Exercise details: Beneath this line are entries. Copy the range from the line with "Instruction: Navigate to" to the line with "Image resolution: width=828", ends included, exactly; leave pictures out.

Data to use:
-- -- --

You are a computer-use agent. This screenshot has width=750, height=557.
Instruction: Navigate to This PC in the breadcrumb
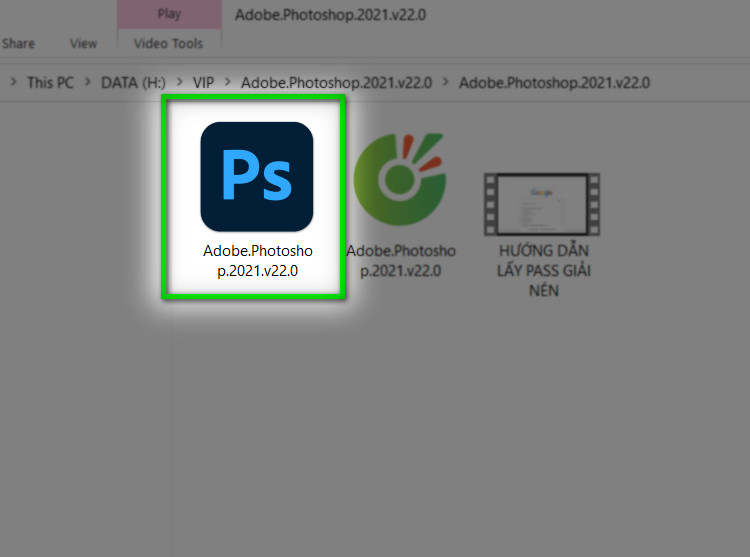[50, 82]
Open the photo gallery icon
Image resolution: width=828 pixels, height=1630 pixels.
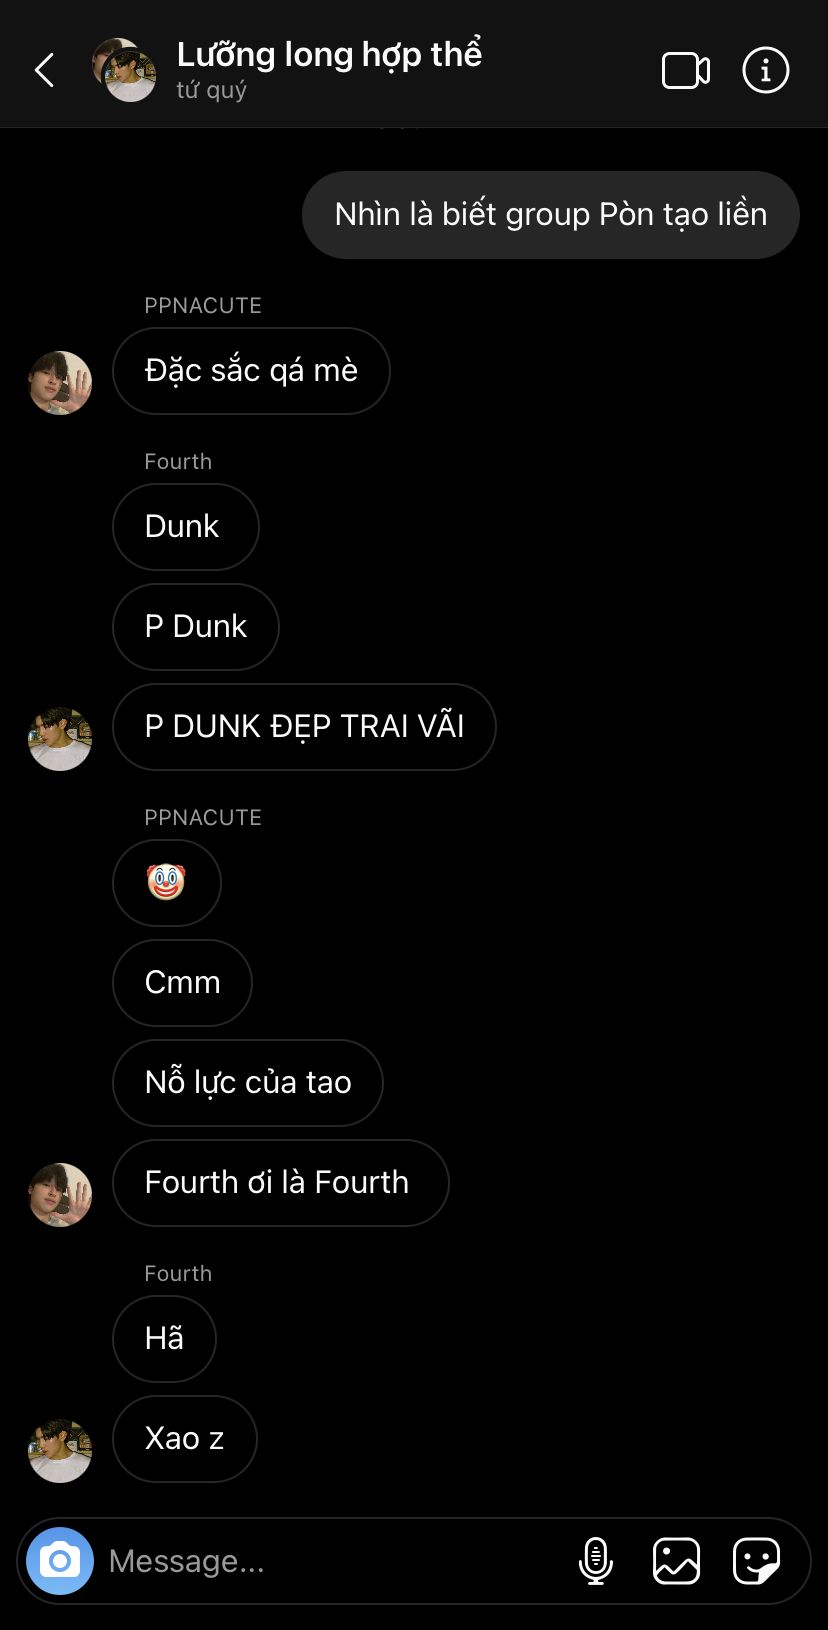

-- -- --

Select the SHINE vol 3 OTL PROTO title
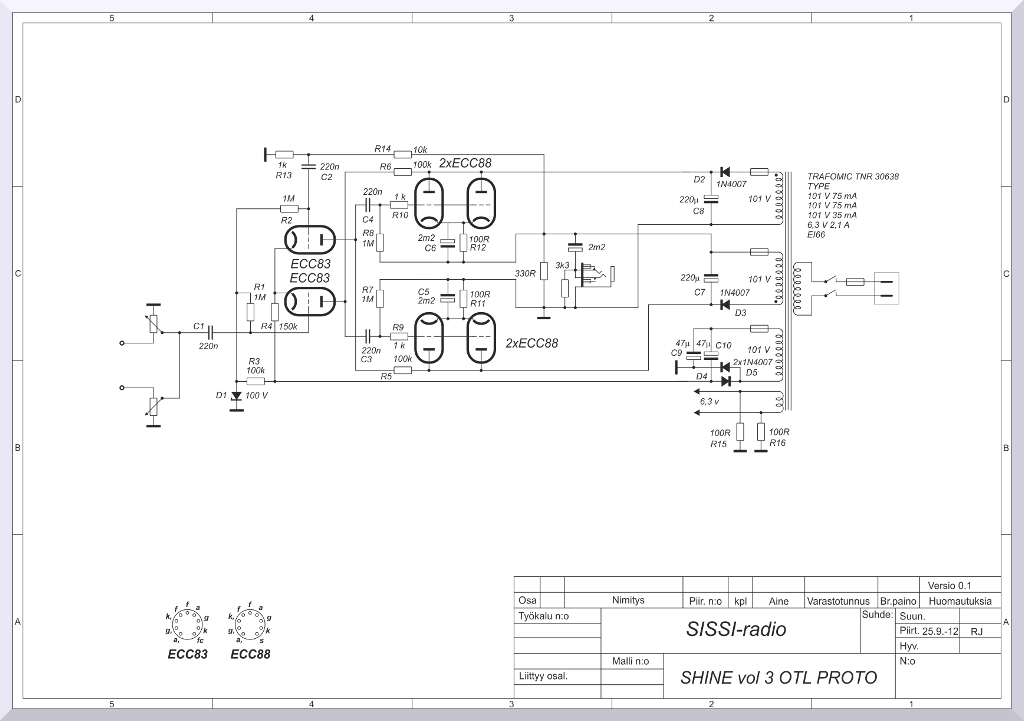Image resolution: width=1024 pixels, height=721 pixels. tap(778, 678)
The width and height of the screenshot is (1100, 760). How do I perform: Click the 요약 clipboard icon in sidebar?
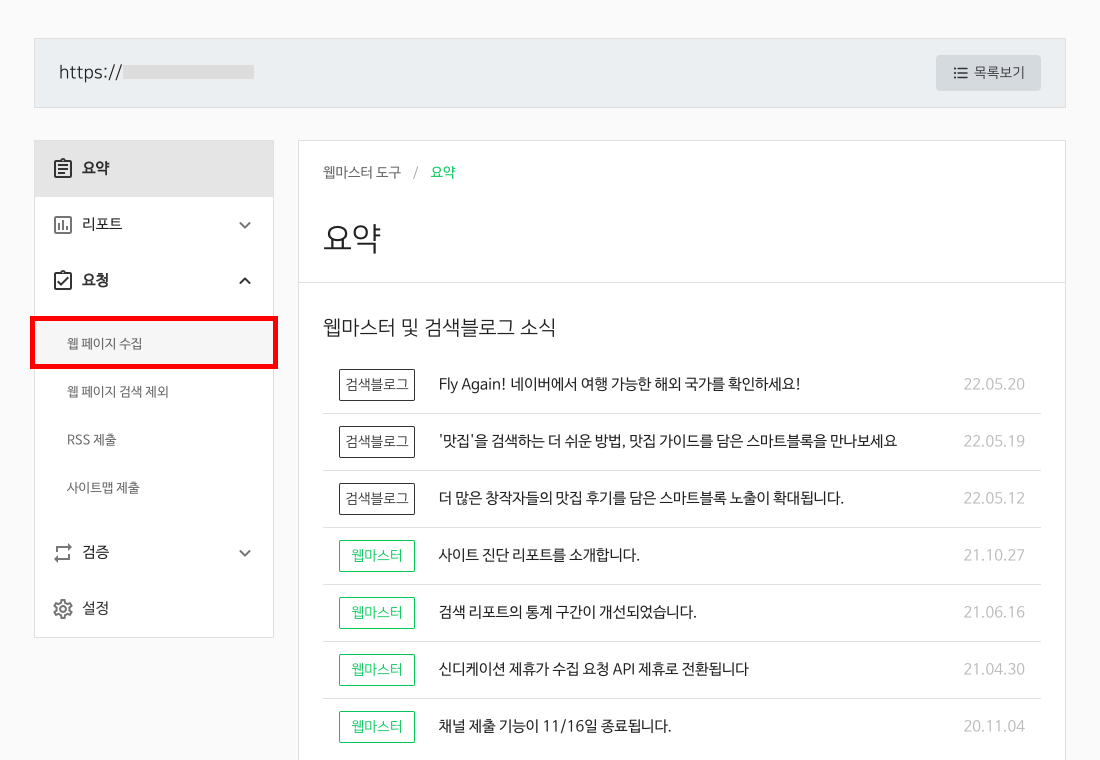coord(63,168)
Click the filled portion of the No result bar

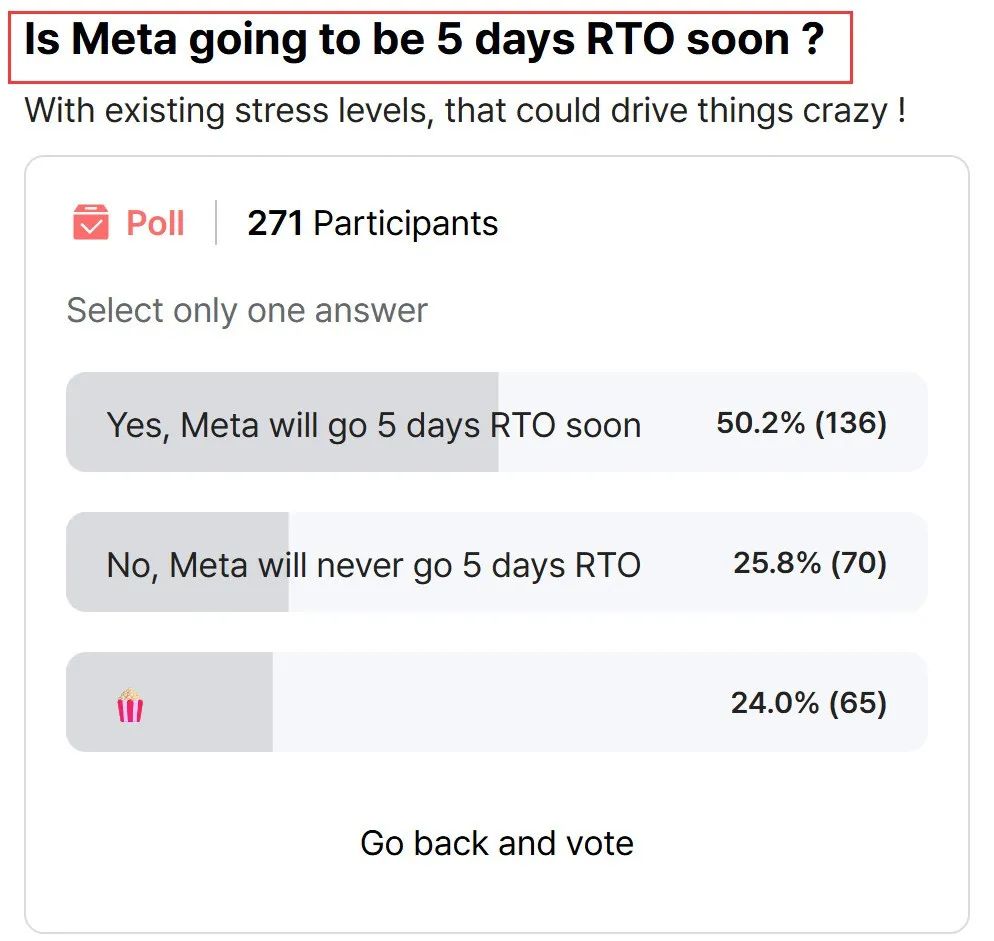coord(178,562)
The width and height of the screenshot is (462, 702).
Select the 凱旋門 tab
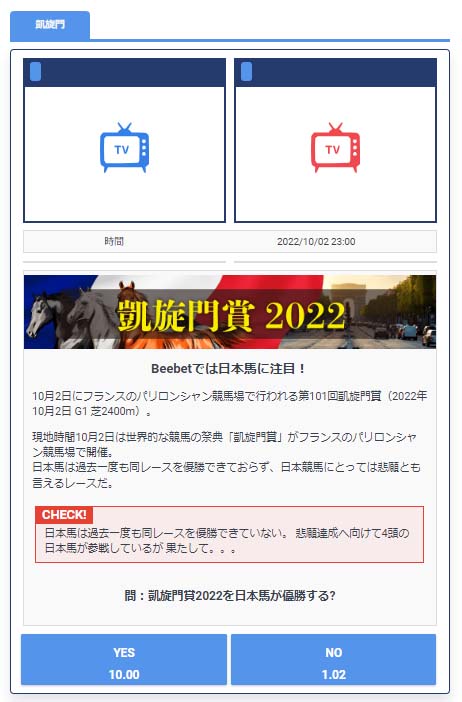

-- -- --

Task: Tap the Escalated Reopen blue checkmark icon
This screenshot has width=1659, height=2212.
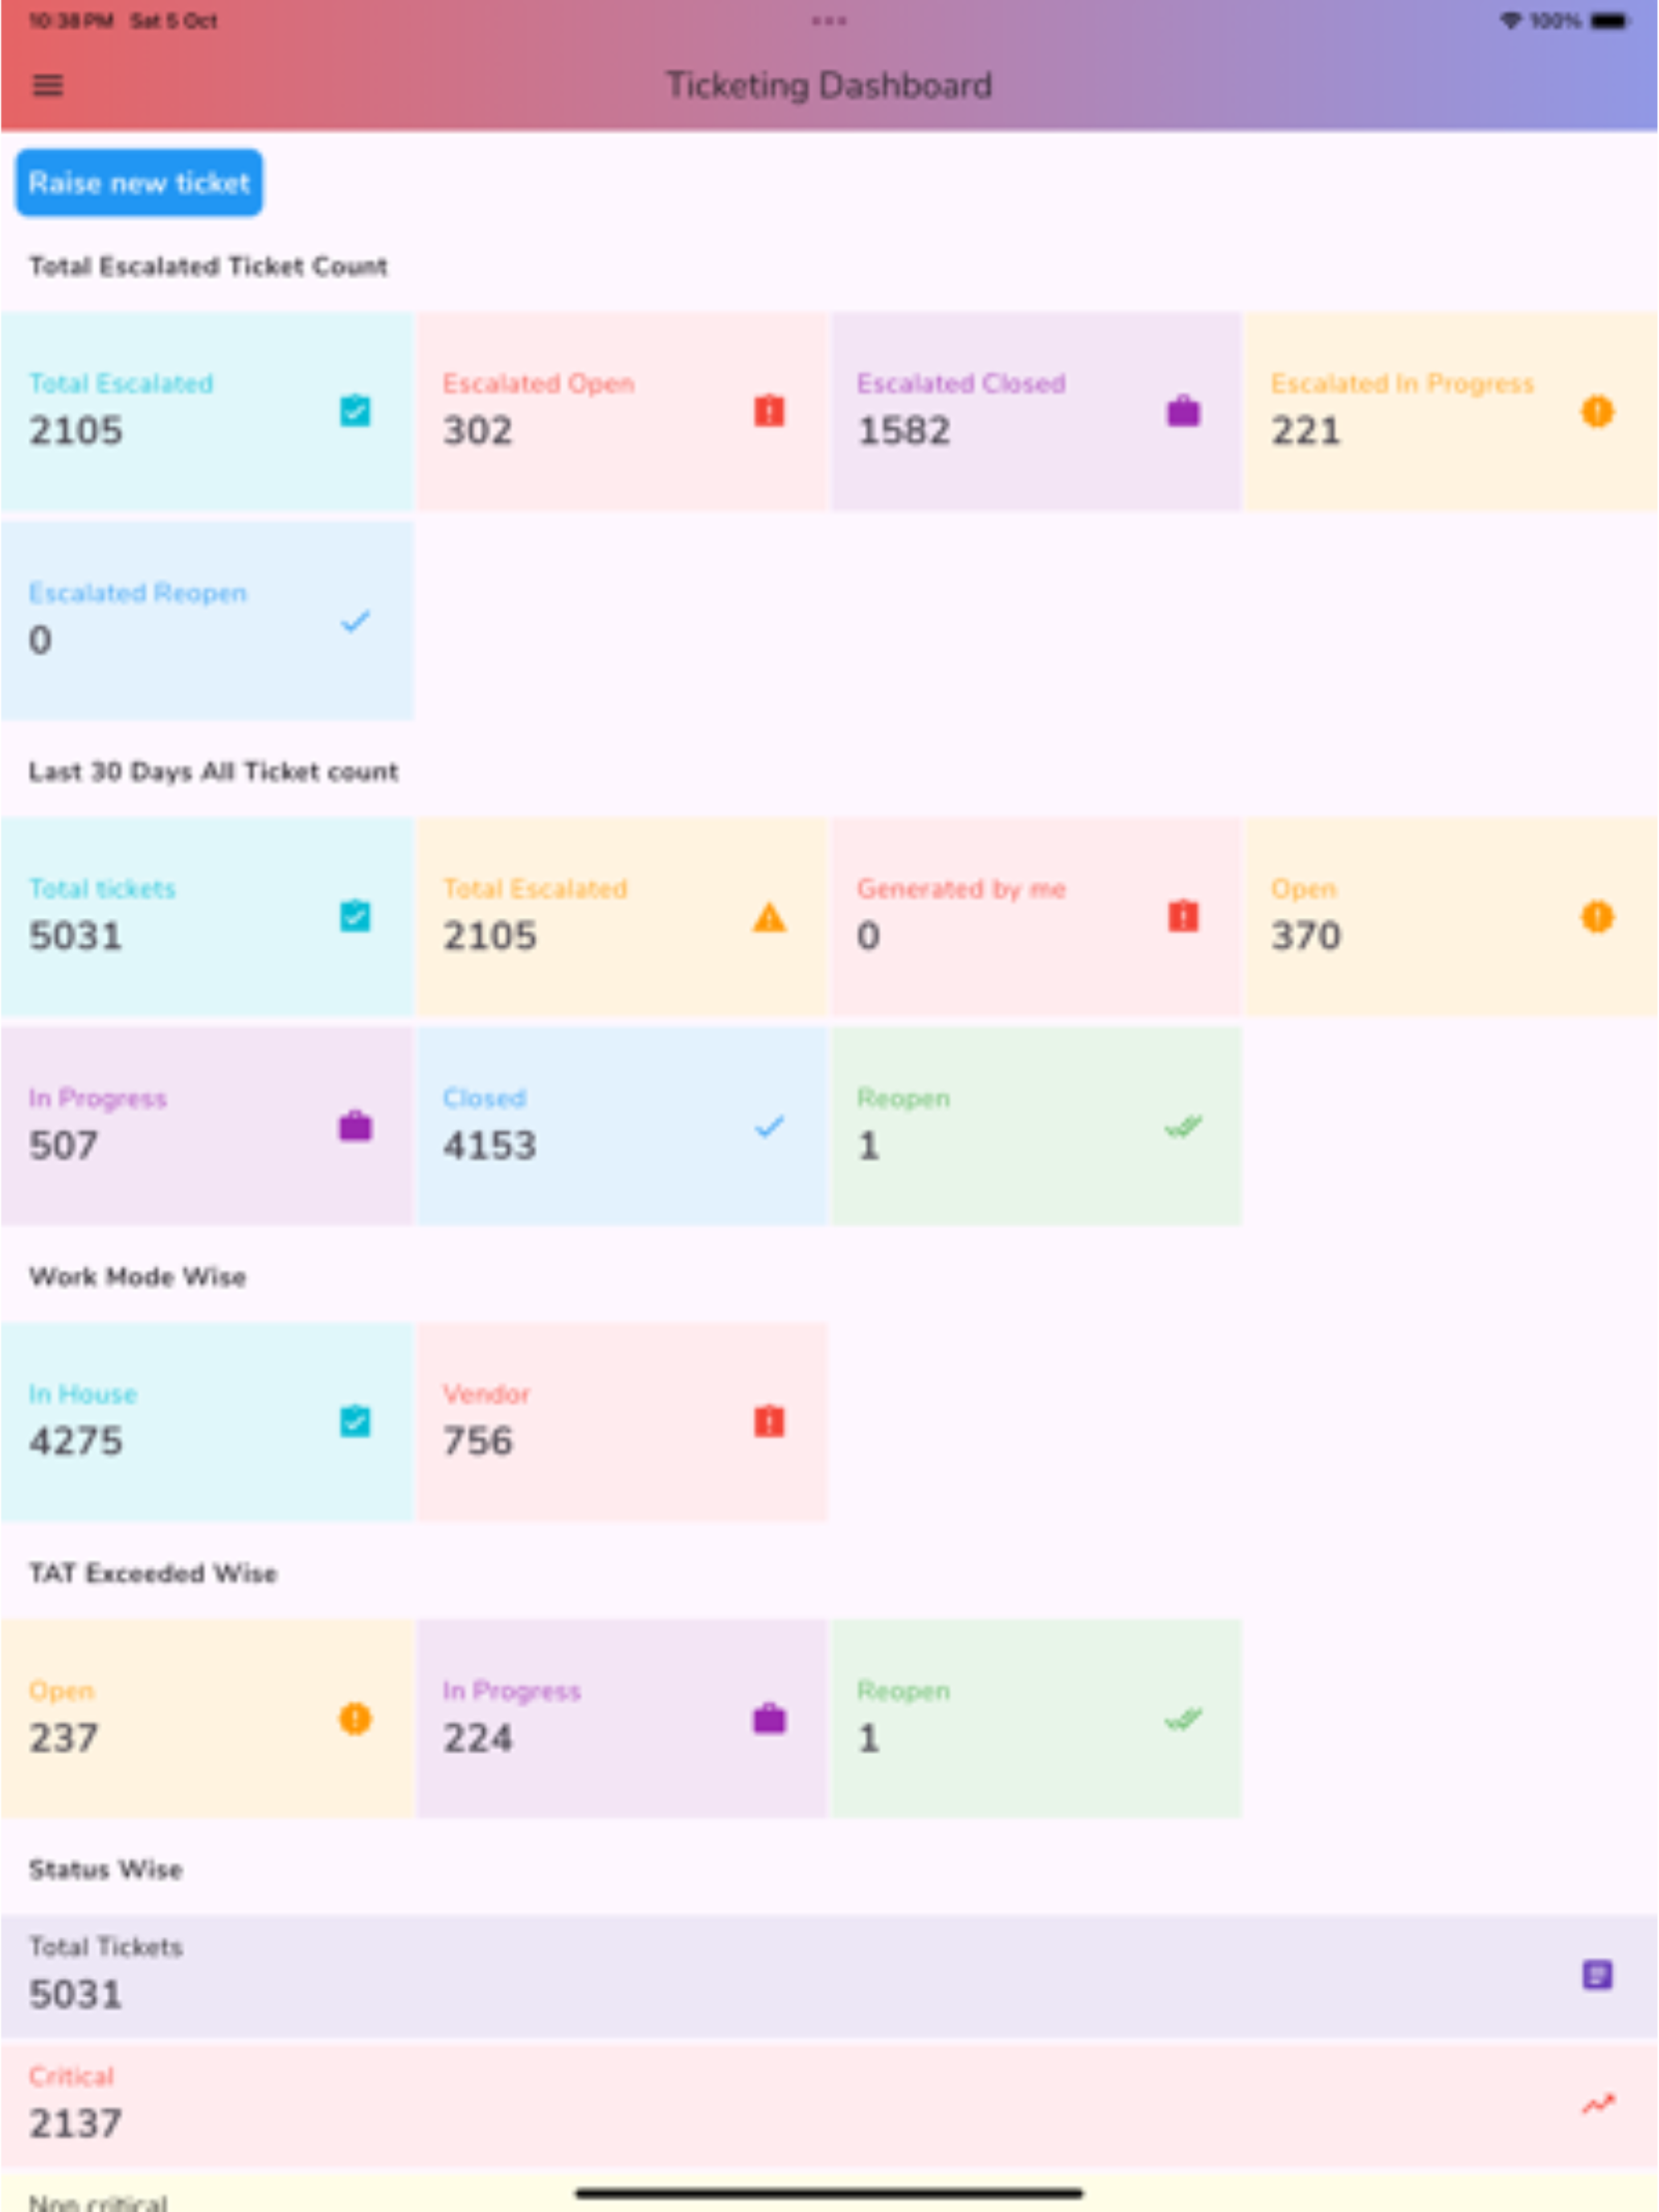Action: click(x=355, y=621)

-- -- --

Completed task:
Instruction: Navigate to This PC in the breadcrumb
[50, 82]
Open the photo gallery icon
Image resolution: width=828 pixels, height=1630 pixels.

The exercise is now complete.